*Problem:*
Quote the lines from the start of the stored data through the line containing "Looking at the", including both ends. Omit the pictures from your reply.

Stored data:
↓↓↓

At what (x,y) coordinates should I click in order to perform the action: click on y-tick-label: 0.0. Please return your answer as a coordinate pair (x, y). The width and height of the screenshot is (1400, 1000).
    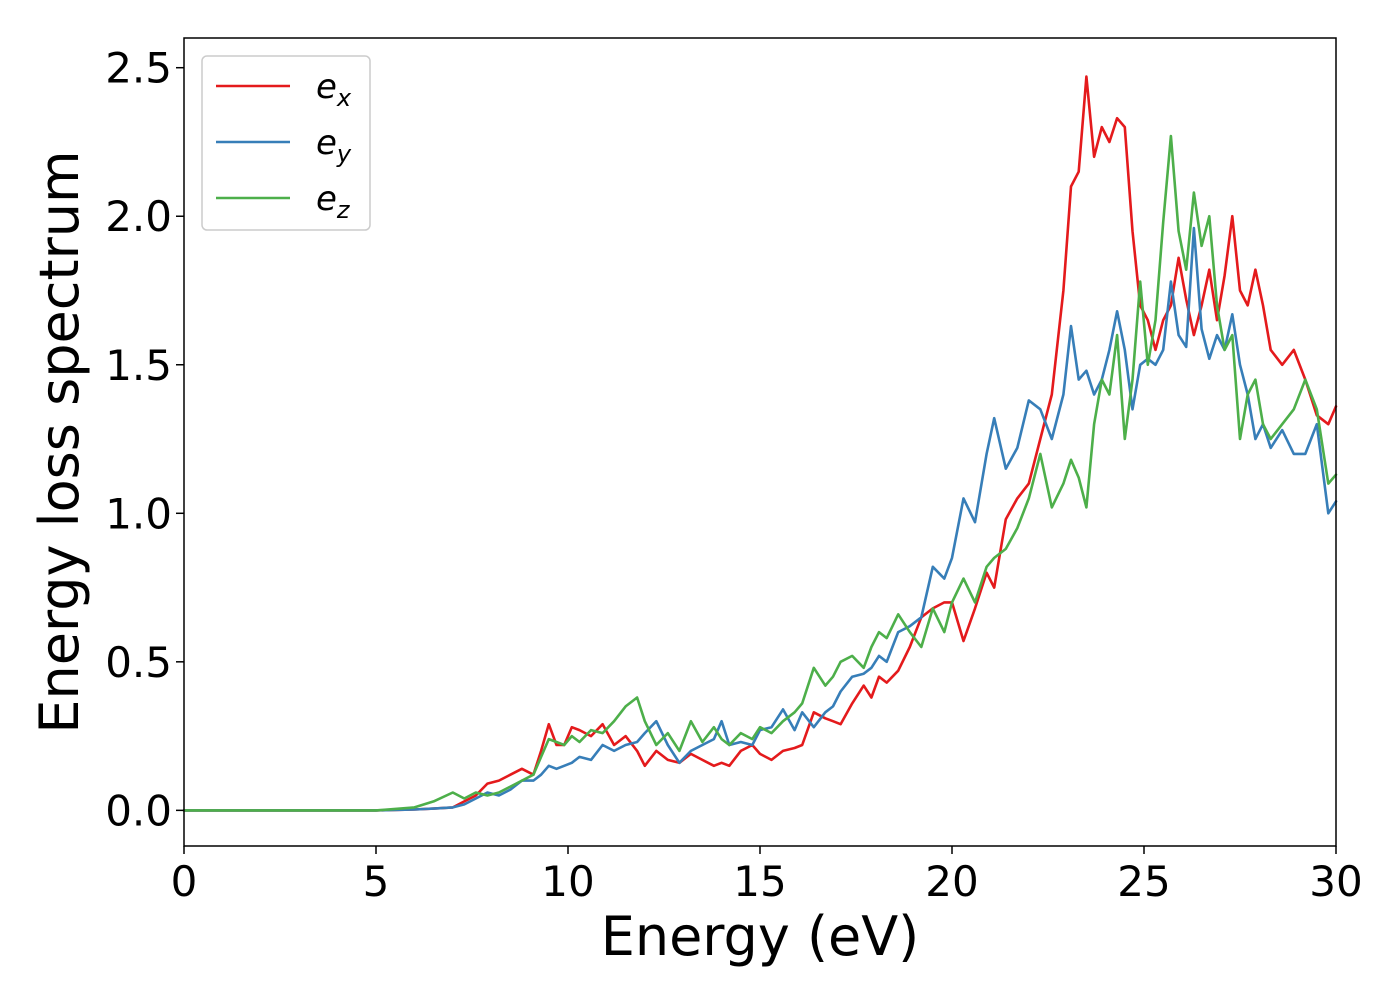
    Looking at the image, I should click on (138, 810).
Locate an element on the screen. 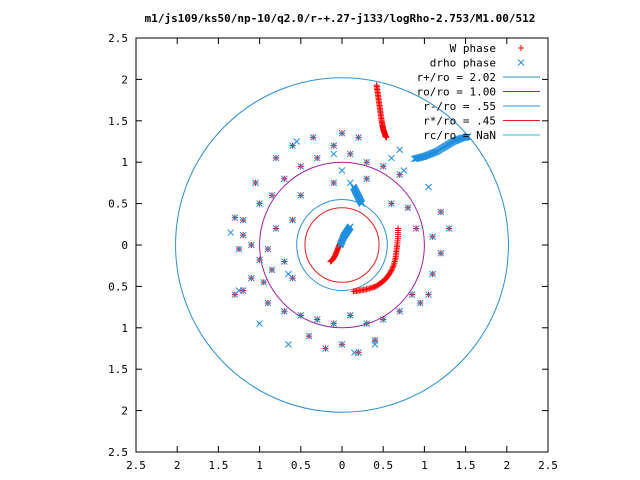  reference-circle is located at coordinates (342, 245).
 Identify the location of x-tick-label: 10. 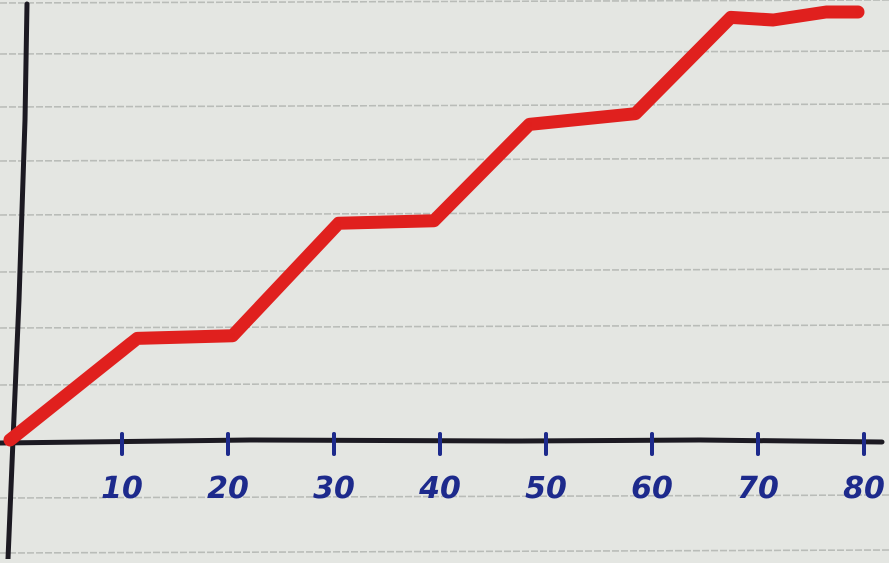
(122, 488).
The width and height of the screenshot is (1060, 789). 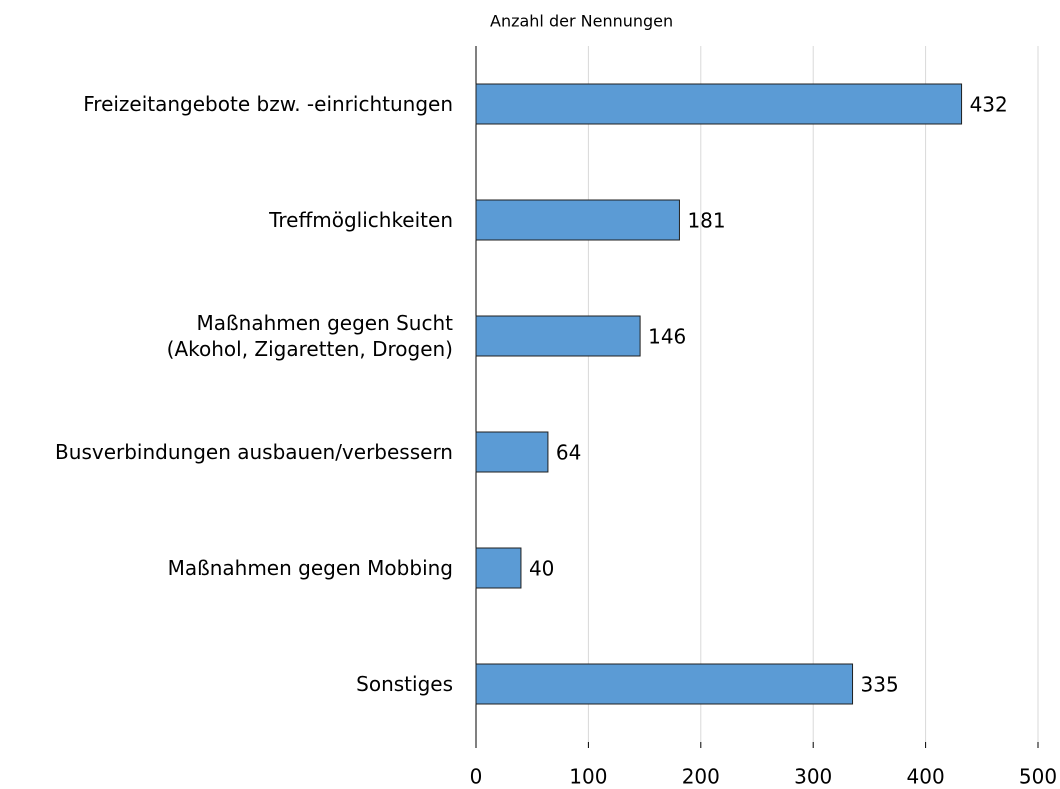 I want to click on value-label: 146, so click(x=667, y=337).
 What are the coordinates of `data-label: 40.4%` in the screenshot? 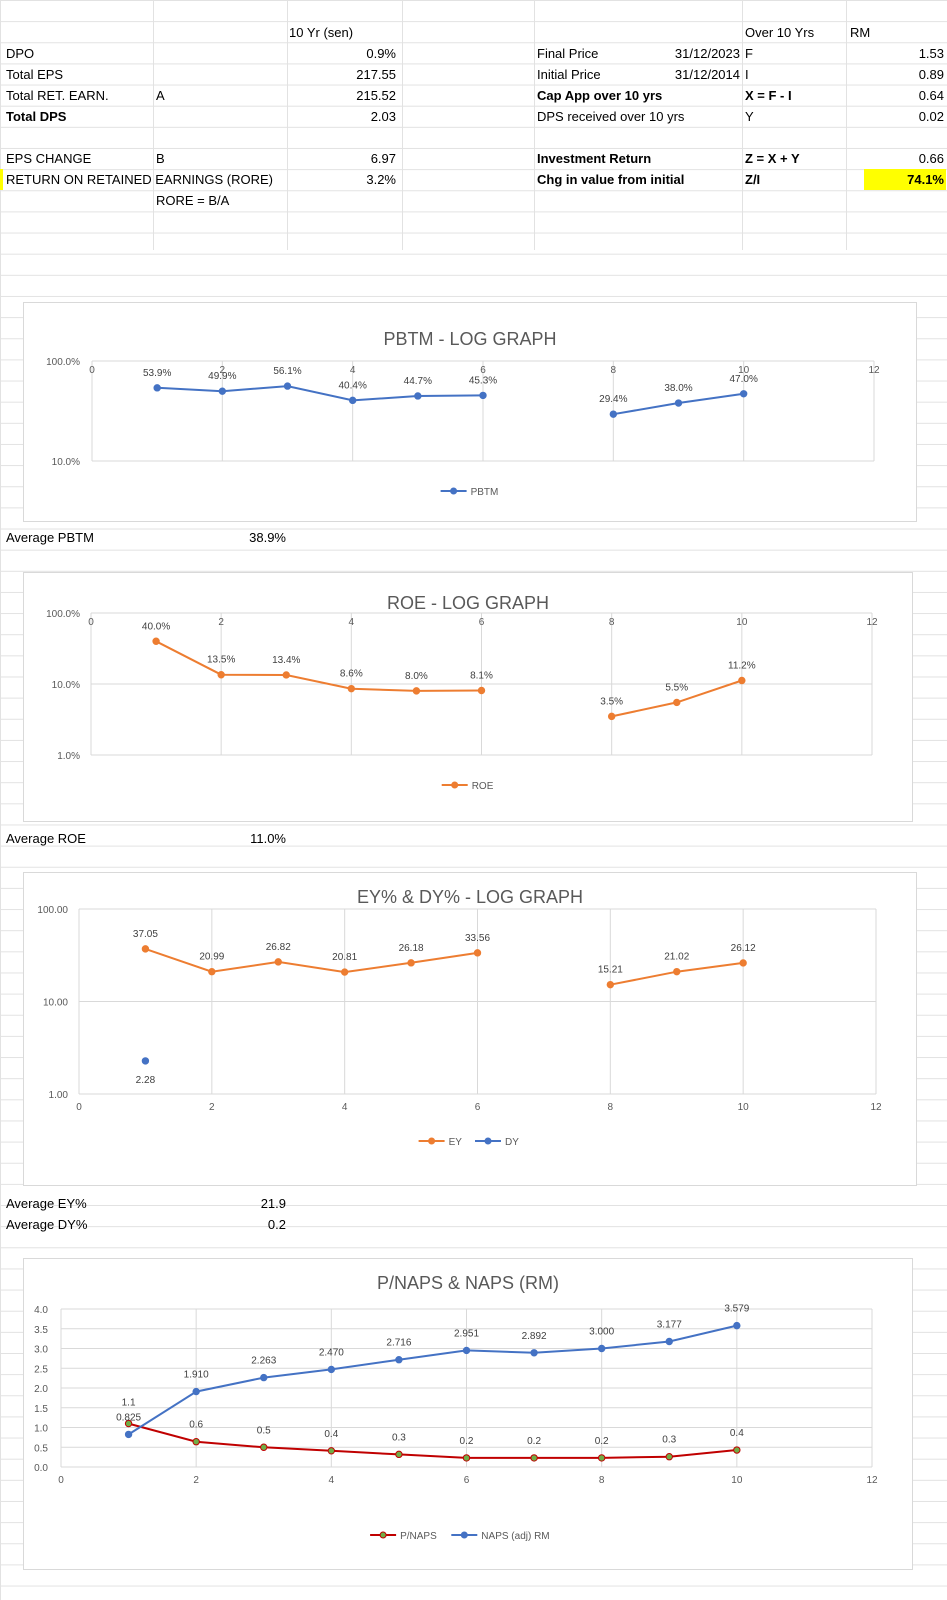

↑↑↑

*Answer space:*
At what (x,y) coordinates should I click in order to perform the action: click on y-tick-label: 0.0. Please return your answer as a coordinate pair (x, y). The width and height of the screenshot is (1400, 1000).
    Looking at the image, I should click on (138, 810).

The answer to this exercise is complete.